═════ Selection ═════

On Tue, May 12, 2026 at 3:14 AM Christian König christian.koenig@amd.com wrote:
On 5/12/26 11:10, Albert Esteve wrote:
On embedded platforms a central process often allocates dma-buf memory on behalf of client applications. Without a way to attribute the charge to the requesting client's cgroup, the cost lands on the allocator, making per-cgroup memory limits ineffective for the actual consumers.
Add charge_pid_fd to struct dma_heap_allocation_data. When set to a valid pidfd, DMA_HEAP_IOCTL_ALLOC resolves the target task's memcg and charges the buffer there via mem_cgroup_charge_dmabuf() inside dma_heap_buffer_alloc(). Without charge_pid_fd, and with the mem_accounting module parameter enabled, the buffer is charged to the allocator's own cgroup.
Additionally, commit 3c227be90659 ("dma-buf: system_heap: account for system heap allocation in memcg") adds __GFP_ACCOUNT to system-heap page allocations. Keeping __GFP_ACCOUNT would charge the same pages twice (once to kmem, once to MEMCG_DMABUF), thus remove it and route all accounting through a single MEMCG_DMABUF path.

═════ Supplied information ═════

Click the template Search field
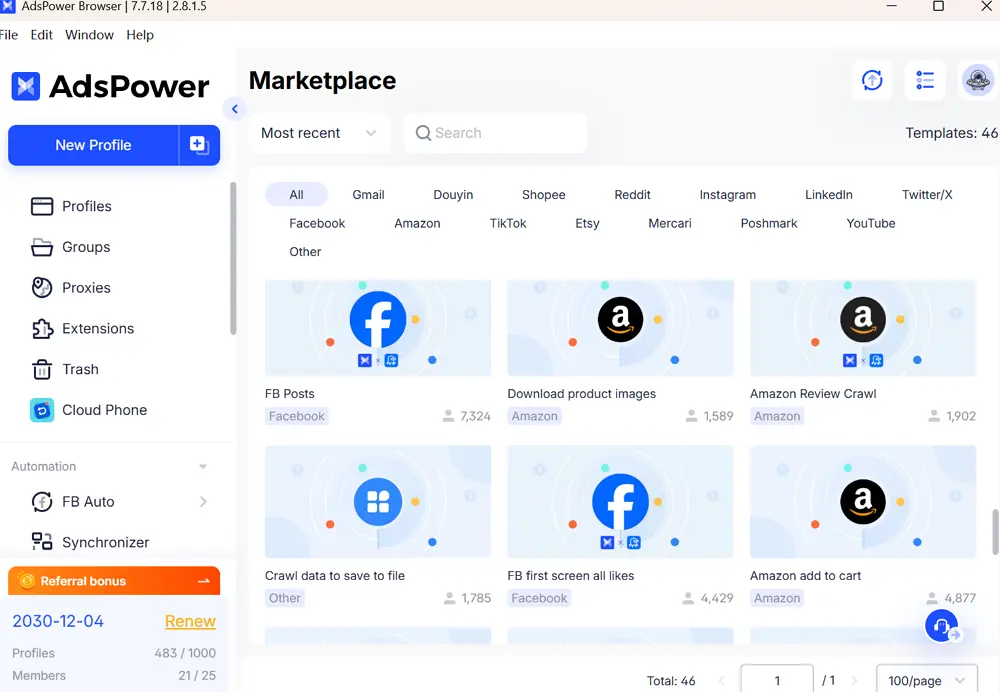The height and width of the screenshot is (692, 1000). pos(495,133)
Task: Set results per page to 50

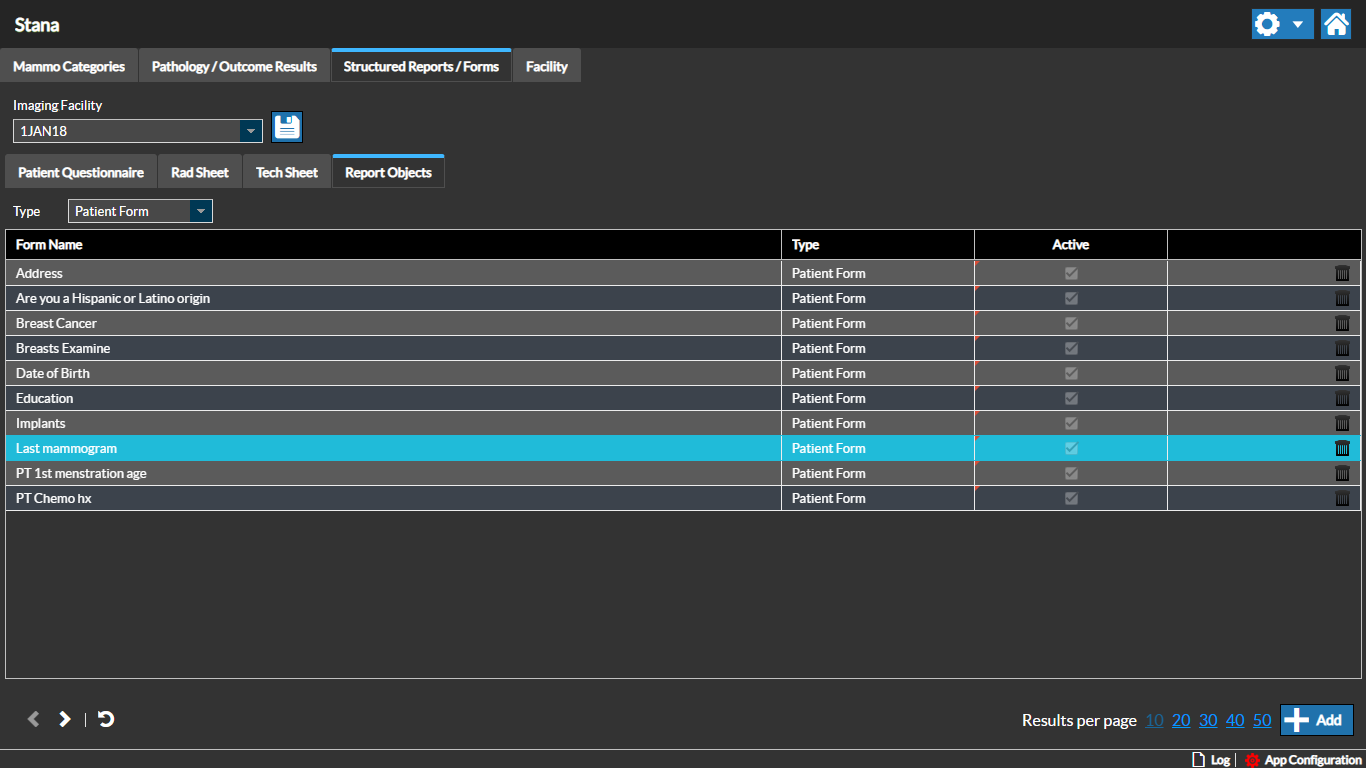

═════

Directions for this task -> Condense the paragraph of the dma-buf patch text above that begins "Add charge_pid_fd" into a short bulleted list that keeps its main facts.

Exercise output ->
- Adds charge_pid_fd to struct dma_heap_allocation_data.
- With a valid pidfd set, DMA_HEAP_IOCTL_ALLOC resolves the target task's memcg and charges the buffer there via mem_cgroup_charge_dmabuf() inside dma_heap_buffer_alloc().
- Without charge_pid_fd, and with the mem_accounting module parameter enabled, the buffer is charged to the allocator's own cgroup.